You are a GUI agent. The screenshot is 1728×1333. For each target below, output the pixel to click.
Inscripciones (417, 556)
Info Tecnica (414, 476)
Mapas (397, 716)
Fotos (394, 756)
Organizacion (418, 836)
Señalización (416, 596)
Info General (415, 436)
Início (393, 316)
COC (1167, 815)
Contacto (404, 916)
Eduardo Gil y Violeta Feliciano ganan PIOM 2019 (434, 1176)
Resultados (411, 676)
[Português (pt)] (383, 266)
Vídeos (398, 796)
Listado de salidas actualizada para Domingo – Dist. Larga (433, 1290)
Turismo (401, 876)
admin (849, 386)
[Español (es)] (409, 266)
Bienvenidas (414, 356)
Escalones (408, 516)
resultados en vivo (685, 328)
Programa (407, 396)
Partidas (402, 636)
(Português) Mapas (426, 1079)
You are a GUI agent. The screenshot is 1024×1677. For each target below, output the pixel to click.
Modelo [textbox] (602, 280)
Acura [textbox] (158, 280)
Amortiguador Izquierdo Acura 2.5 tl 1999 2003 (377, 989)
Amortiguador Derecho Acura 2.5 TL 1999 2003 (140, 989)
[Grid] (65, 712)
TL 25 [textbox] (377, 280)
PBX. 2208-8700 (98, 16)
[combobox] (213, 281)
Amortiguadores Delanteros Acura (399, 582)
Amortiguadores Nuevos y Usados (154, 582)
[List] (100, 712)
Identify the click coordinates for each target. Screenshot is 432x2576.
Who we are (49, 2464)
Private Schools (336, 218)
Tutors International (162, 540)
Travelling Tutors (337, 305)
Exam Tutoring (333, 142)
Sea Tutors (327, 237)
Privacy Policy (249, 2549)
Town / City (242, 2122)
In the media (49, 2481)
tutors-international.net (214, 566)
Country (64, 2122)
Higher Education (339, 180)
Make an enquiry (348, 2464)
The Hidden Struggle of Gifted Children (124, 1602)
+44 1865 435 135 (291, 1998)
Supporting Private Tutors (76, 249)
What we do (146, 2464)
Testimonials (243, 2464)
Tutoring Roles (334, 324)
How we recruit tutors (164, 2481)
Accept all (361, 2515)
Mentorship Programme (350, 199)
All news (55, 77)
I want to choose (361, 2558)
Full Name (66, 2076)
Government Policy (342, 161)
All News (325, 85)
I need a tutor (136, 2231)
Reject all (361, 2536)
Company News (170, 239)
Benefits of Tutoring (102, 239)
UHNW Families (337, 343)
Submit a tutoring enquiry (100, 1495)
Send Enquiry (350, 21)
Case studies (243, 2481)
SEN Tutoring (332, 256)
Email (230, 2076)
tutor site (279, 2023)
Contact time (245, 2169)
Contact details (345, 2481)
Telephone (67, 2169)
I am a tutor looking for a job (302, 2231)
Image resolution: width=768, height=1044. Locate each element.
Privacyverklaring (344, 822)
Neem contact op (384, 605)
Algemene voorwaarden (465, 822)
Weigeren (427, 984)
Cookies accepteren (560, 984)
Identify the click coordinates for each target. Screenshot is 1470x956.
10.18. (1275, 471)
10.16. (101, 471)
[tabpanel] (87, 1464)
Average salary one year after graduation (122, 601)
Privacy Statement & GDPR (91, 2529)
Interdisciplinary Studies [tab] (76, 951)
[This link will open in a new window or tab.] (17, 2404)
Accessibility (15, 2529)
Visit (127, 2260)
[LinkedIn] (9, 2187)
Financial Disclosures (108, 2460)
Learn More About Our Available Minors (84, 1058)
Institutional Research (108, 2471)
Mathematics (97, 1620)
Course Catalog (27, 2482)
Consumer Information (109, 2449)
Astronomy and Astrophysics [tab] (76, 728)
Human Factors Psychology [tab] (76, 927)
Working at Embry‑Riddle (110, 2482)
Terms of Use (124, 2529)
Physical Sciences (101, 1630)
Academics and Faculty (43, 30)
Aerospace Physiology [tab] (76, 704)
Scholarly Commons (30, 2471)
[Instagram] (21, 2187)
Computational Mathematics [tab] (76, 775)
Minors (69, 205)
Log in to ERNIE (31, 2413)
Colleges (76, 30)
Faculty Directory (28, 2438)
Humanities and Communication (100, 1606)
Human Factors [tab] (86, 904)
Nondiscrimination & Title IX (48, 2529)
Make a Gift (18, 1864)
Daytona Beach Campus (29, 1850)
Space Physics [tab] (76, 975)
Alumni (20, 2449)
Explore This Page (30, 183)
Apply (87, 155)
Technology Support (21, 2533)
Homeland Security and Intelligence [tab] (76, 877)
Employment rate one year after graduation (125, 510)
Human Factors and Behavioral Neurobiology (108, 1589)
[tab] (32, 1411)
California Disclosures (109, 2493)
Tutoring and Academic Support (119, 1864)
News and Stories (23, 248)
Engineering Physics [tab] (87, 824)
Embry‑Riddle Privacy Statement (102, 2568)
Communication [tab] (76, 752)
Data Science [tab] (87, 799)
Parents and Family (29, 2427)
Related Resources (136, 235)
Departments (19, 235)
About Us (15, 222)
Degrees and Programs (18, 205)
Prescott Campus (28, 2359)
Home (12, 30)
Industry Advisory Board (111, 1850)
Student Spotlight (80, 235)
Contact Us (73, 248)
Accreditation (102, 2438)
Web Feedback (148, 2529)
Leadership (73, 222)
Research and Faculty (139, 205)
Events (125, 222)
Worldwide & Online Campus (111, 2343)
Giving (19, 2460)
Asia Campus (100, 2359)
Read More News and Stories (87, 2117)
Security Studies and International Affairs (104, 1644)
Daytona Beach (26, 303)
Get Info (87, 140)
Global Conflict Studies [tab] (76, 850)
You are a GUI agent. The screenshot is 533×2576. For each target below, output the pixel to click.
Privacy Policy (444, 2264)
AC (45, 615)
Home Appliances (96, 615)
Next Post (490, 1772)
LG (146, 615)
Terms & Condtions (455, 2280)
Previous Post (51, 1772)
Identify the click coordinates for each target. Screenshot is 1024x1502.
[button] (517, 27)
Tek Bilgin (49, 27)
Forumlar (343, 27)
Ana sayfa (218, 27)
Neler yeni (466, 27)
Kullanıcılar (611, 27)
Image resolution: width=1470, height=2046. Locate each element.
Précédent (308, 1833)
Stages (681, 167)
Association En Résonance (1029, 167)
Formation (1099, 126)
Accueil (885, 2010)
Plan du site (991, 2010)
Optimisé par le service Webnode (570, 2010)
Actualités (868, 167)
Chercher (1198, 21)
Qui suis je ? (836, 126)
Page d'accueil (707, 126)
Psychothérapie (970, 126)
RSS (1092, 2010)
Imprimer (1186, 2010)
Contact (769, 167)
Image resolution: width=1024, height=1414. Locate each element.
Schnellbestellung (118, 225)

• • • •

• PROBLEM TO WORK ON: Beginning at the line above with "(Português) Mapas (426, 1079)" and finishing at the line with "[combobox] (213, 281)", return each line exactly and return nothing else.

• OUTPUT OF THE TASK:
(Português) Mapas (426, 1079)
You are a GUI agent. The screenshot is 1024×1677. For each target below, output the pixel to click.
Modelo [textbox] (602, 280)
Acura [textbox] (158, 280)
Amortiguador Izquierdo Acura 2.5 tl 1999 2003 (377, 989)
Amortiguador Derecho Acura 2.5 TL 1999 2003 (140, 989)
[Grid] (65, 712)
TL 25 [textbox] (377, 280)
PBX. 2208-8700 (98, 16)
[combobox] (213, 281)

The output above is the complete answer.